Ceux qui changent de porte-feuille :
1. Michèle Alliot-Marie dure, mais aux Affaires Etrangères, un ministère sans envergure car sous contrôle étroit de l'Elysée.
2. Nathalie Kosciusko-Morizet remplace Borloo à l'Ecologie et au développement durable, sans avoir le titre de ministre d'Etat de son prédécesseur. Et elle perd l'Energie. Un comble !
3. Michel Mercier, l'inexistant ministre des Territoires débauché du Modem l'an dernier reprend la Justice
4. Brice Hortefeux conserve l'Intérieur mais récupère l'immigration. Un ministère sur-mesure depuis le discours de Grenoble. Le grand ministère de l'Identité nationale ... disparaît. Incroyable ! On croyait que c'était une innovation majeure de Nicolas Sarkozy.
5. Chantal Jouano, adepte du jogging et ex-champion de karaté passe ... aux Sports.
6. Roselyne Bachelot-Narquin, Solidarité et Cohésion sociale, s'occupera de la dépendance. Il lui faudra soigner les plus âgés des séniors, c'est-à-dire le coeur de cible électoral de Sarkozy pour 2012.
7. Eric Besson récupère l'Industrie et l'Economie numérique (qu'il avait en charge en 2007-2008).
8. Henri de Raincourt reprend le très stratégique ministère de la Coopération (Françafrique, etc).
9. Laurent Wauquiez, ex-secrétaire d'Etat au chômage, s'occupera d'Europe.
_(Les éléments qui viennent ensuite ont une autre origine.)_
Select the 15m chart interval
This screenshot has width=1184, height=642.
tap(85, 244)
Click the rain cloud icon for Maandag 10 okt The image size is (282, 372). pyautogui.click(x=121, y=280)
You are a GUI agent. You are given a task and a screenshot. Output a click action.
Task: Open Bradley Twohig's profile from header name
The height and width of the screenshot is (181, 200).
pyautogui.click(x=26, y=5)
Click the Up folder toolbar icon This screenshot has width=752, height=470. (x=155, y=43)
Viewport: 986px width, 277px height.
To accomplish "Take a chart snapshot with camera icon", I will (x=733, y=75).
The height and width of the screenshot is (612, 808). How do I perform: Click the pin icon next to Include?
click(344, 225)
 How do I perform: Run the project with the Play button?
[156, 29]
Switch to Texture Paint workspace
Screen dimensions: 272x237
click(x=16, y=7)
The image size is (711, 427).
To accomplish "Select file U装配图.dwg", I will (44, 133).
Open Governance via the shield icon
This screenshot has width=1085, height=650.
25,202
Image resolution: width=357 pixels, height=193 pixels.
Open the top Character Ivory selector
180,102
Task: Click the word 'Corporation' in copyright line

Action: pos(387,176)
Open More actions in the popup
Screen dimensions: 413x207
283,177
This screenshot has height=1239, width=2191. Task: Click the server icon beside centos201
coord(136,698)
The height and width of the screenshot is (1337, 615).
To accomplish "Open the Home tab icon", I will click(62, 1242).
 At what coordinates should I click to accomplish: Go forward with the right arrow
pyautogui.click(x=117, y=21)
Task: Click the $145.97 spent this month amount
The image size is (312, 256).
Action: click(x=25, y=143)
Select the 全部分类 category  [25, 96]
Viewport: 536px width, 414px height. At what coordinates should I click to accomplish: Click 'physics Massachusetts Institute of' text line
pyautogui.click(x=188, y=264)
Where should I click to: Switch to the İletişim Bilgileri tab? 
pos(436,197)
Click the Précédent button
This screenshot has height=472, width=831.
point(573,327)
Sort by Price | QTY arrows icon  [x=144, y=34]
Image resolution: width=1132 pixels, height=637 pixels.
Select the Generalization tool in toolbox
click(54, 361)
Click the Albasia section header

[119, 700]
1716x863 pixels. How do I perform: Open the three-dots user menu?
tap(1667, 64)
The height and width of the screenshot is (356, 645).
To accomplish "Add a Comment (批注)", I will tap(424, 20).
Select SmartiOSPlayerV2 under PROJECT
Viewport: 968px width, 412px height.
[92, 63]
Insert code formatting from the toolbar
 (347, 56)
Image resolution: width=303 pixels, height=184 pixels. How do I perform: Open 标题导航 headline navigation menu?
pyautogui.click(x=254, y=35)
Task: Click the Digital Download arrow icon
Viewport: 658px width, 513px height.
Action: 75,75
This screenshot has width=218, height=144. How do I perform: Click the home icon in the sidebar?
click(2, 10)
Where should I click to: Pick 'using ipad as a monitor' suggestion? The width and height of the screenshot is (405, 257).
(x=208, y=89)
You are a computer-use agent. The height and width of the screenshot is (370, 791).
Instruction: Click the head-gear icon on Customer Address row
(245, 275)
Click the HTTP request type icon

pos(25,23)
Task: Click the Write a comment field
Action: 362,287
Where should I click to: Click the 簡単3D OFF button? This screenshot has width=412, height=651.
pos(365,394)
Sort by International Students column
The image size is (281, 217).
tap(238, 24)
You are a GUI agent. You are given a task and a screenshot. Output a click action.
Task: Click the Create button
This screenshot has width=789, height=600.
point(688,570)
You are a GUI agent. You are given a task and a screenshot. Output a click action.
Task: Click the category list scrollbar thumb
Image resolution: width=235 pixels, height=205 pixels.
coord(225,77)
10. Nadine Morano lâche la Famille pour l'Apprentissage. Une promotion ?
11. Pierre Lelouche abandonne l'Europe (on se souvient de ses saillies anti-Roms) et devient secrétaire d'Etat chargé du Commerce Extérieur.
12. Norah Berah, inexistante aux Aînés, récupère la Santé et la gestion de la grippe.
Ceux qui ne changent pas :
1. Christine Lagarde : Economie et Finances.
2. Luc Chatel : Education nationale
3. François Baroin : Budget et réforme de l'Etat, et ... porte-parole du Gouvernement
4. Valérie Pécresse : Enseignement supérieur
5. Bruno Le Maire : Agriculture
6. Frédéric Mitterrand : Culture
7. Benoist Apparu: Logement
8. George Tronc: Fonction Publique
9. Marie-Luce Penchard : Outre-Mer
Ceux qui arrivent :
1. Alain Juppé, ministre d'Etat, en charge de la Défense, est la « grosse » prise chiraquienne du moment, numéro deux du gouvernement.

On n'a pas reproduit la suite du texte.